= Source excerpt =
● ● ● ● ●
In 1986, President Mangope appointed Cronjé Minister of Defence, Minister of Aviation, and Minister of Foreign Affairs (or Minister of State) of Bophuthatswana. He served in those three positions until Bophuthatswana's dissolution in 1994. As a member of the Bophuthatswana cabinet, and in his capacity as defense minister, Cronjé was at the forefront of the bantustan's effort to remain independent of the post-apartheid South Africa, serving as chief negotiator with South African officials. He also served as chairman of the Freedom Alliance, a group that brought together tribal leaders, bantustan leaders, and conservative white groups who each strove for self-determination at the beginning of the post-apartheid era.

Cronjé said in 1993 about the self-government of Bophuthatswana, "We've got kids who are 16 years old who never knew apartheid. It has restored the self-dignity of blacks here." Defending the large number of white cabinet members in Bophuthatswana, he said, "[President Mangope] has realized from the first day, to run the complicated business of a government is not yet within the grasp of his people."
● ● ● ● ●
= Stored rows =
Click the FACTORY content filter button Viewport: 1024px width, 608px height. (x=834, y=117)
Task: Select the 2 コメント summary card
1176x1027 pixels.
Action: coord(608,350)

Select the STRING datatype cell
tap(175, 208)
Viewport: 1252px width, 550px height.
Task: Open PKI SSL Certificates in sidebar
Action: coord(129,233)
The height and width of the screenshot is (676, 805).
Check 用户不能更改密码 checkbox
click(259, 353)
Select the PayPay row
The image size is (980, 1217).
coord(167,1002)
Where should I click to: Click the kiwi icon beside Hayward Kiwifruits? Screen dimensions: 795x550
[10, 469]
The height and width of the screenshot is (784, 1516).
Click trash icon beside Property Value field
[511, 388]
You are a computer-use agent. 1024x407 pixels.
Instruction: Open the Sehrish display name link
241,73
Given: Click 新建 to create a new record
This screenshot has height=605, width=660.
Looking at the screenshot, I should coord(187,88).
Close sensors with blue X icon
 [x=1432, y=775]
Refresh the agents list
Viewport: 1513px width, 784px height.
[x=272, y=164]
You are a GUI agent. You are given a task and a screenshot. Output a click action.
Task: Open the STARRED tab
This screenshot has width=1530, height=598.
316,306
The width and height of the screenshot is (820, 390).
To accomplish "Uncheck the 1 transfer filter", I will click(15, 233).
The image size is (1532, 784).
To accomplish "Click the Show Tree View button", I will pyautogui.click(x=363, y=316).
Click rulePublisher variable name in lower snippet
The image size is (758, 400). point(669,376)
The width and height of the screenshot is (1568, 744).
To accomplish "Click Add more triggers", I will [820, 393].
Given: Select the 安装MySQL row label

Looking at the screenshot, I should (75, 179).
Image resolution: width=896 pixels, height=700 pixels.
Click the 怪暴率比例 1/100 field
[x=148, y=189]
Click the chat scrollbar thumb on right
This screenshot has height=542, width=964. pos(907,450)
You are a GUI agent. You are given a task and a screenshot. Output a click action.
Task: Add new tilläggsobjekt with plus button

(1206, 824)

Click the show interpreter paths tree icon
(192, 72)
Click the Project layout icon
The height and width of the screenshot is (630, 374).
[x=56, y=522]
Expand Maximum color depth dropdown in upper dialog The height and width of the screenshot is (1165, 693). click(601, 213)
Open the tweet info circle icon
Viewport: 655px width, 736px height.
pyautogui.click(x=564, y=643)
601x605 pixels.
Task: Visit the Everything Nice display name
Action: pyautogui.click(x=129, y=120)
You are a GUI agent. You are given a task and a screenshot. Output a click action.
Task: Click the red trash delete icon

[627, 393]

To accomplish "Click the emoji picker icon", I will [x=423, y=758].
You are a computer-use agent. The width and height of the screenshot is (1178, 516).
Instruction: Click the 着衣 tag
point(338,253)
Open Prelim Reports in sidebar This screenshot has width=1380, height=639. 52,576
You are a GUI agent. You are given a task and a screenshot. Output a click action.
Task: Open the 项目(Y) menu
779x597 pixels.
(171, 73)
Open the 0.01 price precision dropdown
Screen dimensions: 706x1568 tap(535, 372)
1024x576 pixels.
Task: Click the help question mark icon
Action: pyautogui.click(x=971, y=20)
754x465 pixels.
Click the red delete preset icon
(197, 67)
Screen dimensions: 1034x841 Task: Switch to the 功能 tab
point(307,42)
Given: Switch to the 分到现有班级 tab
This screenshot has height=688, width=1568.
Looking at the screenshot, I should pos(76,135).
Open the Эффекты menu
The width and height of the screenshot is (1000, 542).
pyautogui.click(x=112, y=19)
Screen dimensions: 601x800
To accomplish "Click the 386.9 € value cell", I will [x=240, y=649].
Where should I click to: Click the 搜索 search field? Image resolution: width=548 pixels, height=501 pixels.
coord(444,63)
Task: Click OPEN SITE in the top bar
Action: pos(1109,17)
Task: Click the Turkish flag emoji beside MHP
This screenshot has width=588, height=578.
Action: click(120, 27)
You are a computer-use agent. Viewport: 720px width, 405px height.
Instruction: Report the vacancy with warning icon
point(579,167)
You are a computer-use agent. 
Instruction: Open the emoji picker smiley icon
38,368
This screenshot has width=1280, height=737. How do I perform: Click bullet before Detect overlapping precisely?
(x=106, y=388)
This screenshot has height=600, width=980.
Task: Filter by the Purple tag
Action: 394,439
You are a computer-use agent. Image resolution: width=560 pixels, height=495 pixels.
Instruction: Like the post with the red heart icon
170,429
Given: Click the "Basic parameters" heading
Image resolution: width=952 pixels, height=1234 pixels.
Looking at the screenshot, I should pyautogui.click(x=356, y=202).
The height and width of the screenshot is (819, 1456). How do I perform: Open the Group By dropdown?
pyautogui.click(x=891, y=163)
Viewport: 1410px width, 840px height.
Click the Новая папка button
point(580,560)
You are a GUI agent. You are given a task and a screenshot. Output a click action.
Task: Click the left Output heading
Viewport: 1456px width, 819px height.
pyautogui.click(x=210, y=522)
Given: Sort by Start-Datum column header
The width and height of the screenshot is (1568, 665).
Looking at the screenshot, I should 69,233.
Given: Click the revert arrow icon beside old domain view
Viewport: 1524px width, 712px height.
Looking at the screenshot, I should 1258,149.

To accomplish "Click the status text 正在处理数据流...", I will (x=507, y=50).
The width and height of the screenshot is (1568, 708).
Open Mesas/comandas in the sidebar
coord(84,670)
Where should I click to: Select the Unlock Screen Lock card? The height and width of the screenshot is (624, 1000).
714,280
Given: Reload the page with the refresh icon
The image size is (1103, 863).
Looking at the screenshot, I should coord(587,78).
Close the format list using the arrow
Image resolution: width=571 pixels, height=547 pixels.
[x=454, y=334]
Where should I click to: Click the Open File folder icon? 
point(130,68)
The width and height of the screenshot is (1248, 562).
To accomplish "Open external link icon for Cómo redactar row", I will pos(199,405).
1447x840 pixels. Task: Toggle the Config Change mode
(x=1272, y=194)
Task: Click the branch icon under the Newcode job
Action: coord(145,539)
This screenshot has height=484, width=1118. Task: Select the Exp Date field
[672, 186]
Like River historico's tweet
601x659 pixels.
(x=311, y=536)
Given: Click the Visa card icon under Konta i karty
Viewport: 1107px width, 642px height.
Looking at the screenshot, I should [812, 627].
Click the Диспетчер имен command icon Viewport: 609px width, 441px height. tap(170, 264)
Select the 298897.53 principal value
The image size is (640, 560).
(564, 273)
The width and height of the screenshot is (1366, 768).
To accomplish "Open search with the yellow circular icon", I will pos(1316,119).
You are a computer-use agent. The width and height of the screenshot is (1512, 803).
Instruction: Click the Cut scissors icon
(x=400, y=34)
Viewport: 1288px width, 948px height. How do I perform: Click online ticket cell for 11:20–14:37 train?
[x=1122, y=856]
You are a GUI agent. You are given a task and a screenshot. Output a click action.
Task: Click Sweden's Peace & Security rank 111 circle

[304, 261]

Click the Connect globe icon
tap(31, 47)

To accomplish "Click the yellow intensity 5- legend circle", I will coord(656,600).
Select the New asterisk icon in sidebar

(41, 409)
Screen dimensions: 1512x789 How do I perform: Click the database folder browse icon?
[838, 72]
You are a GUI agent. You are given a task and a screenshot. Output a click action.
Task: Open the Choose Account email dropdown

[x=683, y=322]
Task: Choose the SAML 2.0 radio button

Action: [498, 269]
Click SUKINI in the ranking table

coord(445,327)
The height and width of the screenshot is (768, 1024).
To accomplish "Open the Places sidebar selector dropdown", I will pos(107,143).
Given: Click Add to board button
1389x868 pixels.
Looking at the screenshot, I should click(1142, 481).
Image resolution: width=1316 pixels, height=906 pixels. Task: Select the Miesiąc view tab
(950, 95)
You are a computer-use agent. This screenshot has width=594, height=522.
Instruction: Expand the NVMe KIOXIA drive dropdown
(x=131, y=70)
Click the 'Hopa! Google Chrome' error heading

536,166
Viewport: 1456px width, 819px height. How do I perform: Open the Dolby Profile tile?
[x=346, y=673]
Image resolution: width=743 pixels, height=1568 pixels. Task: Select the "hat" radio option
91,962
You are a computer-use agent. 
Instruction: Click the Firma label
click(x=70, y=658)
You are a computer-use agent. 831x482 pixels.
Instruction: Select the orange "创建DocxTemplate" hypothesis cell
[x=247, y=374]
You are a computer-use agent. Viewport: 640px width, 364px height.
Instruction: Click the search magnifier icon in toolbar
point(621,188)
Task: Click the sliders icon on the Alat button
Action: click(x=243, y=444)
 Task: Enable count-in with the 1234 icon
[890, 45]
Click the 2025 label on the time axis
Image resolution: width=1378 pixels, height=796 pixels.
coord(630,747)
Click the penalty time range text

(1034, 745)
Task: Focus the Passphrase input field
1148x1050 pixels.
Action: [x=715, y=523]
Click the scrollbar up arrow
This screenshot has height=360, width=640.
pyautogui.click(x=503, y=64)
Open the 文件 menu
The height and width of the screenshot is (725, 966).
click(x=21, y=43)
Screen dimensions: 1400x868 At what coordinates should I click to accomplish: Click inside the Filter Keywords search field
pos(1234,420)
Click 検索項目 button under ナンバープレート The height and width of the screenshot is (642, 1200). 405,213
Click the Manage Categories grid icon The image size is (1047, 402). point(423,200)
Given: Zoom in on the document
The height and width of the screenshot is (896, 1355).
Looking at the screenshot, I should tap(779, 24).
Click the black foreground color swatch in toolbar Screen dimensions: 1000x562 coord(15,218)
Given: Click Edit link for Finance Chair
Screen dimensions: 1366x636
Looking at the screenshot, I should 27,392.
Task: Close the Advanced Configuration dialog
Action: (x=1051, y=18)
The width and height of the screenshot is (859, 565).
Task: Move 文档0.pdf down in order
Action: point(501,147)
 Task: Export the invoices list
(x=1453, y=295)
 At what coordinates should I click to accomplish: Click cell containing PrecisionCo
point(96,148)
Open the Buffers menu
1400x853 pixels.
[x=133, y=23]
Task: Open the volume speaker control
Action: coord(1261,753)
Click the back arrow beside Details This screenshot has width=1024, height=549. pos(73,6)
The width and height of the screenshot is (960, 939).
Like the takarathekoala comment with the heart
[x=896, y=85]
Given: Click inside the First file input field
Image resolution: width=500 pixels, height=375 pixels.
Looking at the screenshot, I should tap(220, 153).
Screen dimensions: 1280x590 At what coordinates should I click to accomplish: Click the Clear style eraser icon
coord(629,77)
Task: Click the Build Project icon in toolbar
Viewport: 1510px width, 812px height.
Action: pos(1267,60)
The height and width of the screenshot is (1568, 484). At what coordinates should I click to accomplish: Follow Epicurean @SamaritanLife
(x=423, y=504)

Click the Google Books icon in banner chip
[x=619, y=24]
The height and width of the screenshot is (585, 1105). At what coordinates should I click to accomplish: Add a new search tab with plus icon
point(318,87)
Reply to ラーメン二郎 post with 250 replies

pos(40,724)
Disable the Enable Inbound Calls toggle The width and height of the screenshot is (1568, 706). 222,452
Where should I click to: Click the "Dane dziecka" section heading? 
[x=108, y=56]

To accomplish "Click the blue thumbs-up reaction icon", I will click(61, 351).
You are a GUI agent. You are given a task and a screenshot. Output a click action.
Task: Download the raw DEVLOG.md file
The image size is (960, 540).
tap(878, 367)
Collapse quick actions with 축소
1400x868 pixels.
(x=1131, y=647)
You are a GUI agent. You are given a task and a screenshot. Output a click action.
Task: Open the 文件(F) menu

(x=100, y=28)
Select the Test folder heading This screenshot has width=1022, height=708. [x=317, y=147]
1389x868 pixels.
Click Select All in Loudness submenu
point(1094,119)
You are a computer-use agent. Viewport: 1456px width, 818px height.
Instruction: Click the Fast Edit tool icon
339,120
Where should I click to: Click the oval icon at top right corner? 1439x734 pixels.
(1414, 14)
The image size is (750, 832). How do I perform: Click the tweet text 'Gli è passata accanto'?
● ● ● ● ●
= What the task requires =
Transcribe the Bophuthatswana passage from "In 1986, President" to "the post-apartheid era.". The entries were taken from a separate source.

= Response for this exercise =
In 1986, President Mangope appointed Cronjé Minister of Defence, Minister of Aviation, and Minister of Foreign Affairs (or Minister of State) of Bophuthatswana. He served in those three positions until Bophuthatswana's dissolution in 1994. As a member of the Bophuthatswana cabinet, and in his capacity as defense minister, Cronjé was at the forefront of the bantustan's effort to remain independent of the post-apartheid South Africa, serving as chief negotiator with South African officials. He also served as chairman of the Freedom Alliance, a group that brought together tribal leaders, bantustan leaders, and conservative white groups who each strove for self-determination at the beginning of the post-apartheid era.